Poiche’, infatti, oggetto del contenzioso giurisdizionale e’ l’accertamento circa la legittimita’ della pretesa impositiva, quand’anche fondata sulla base di dati forniti dal contribuente, non si verte ne’ in tema di “dichiarazione integrativa” ex articolo 2 cit., di richiesta di rimborso ex articolo 38 cit., onde non puo’ escludersi il diritto del contribuente a contestare il provvedimento impositivo fornendo prova delle circostanze rilevanti, quali, fra l’altro, errori od omissioni presenti nella dichiarazione fiscale.
Ne consegue che deve essere riconosciuta al contribuente, la possibilita’, anche in sede contenziosa, di opporsi alla maggiore pretesa tributaria azionata dal fisco (anche con diretta iscrizione a ruolo a seguito di mero controllo automatizzato) allegando errori, di fatto o di diritto, commessi nella sua redazione ed incidenti sull’obbligazione tributaria, indipendentemente dalle modalita’ e termini di cui alla dichiarazione integrativa prevista dal Decreto del Presidente della Repubblica n. 322 del 1998, articolo 2 e dall’istanza di rimborso di cui al Decreto del Presidente della Repubblica n. 602 del 1973, articolo 38.
3. La sentenza impugnata appare aver fatto buon governo dei suddetti principi ed il ricorso deve essere, pertanto, rigettato.

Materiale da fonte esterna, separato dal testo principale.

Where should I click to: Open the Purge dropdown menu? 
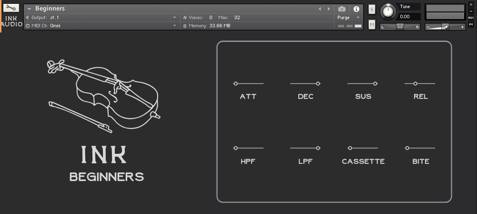coord(348,18)
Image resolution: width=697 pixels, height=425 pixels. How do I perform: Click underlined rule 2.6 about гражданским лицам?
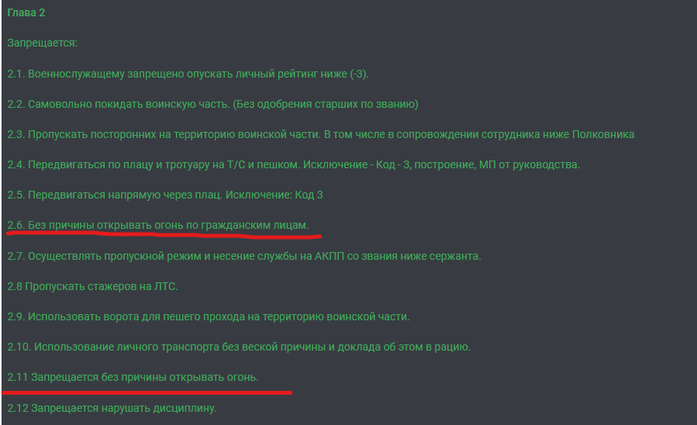[x=158, y=225]
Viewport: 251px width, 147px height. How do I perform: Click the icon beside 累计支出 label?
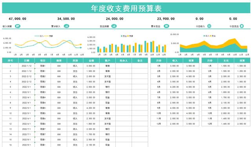click(166, 26)
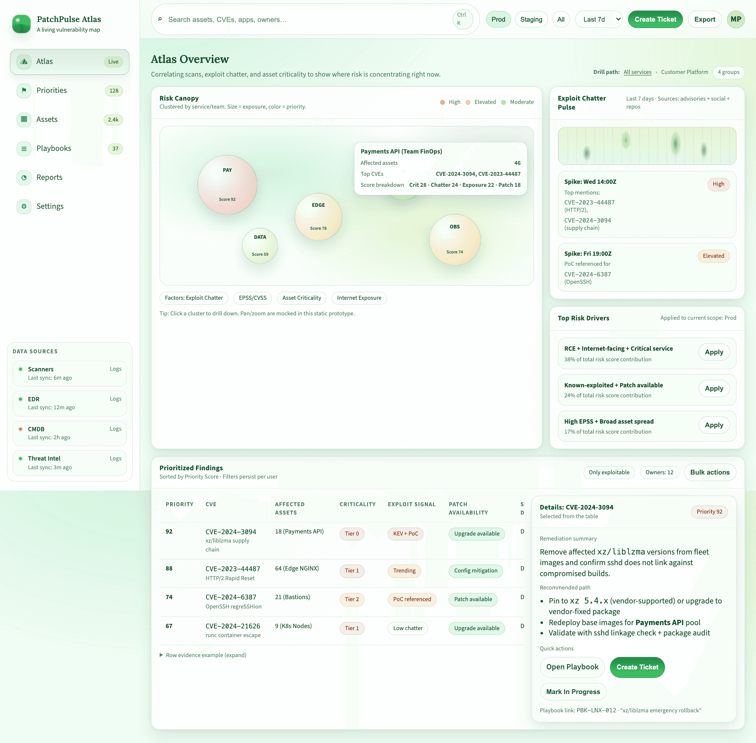Switch to the Staging environment tab

(x=531, y=20)
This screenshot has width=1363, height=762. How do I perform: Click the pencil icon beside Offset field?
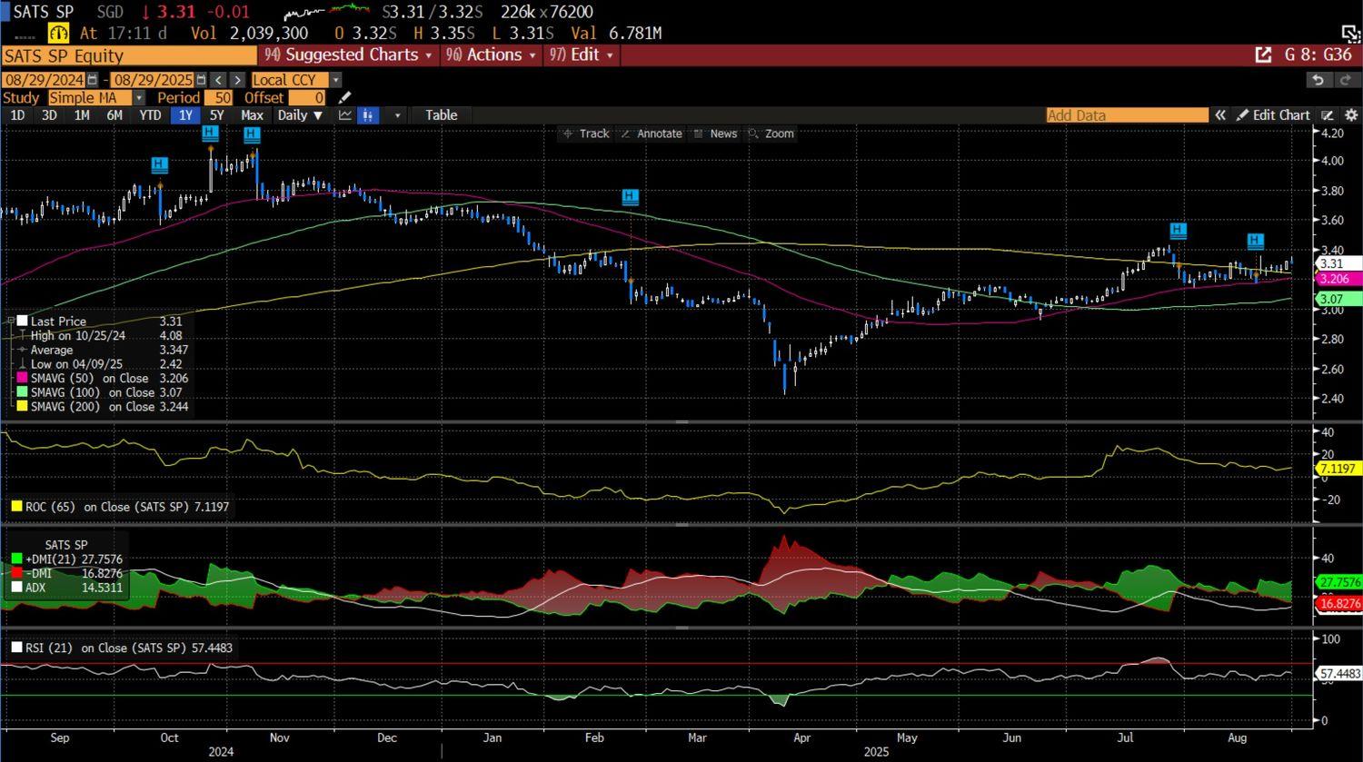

Il consolidarsi dell’orientamento di legittimita’ sopra illustrato soltanto in epoca successiva alla proposizione del ricorso, con particolare riferimento alla citata decisione delle Sezioni Unite, giustifica la compensazione delle spese.
P.Q.M.
la Corte rigetta il ricorso. Compensa fra le parti le spese del giudizio.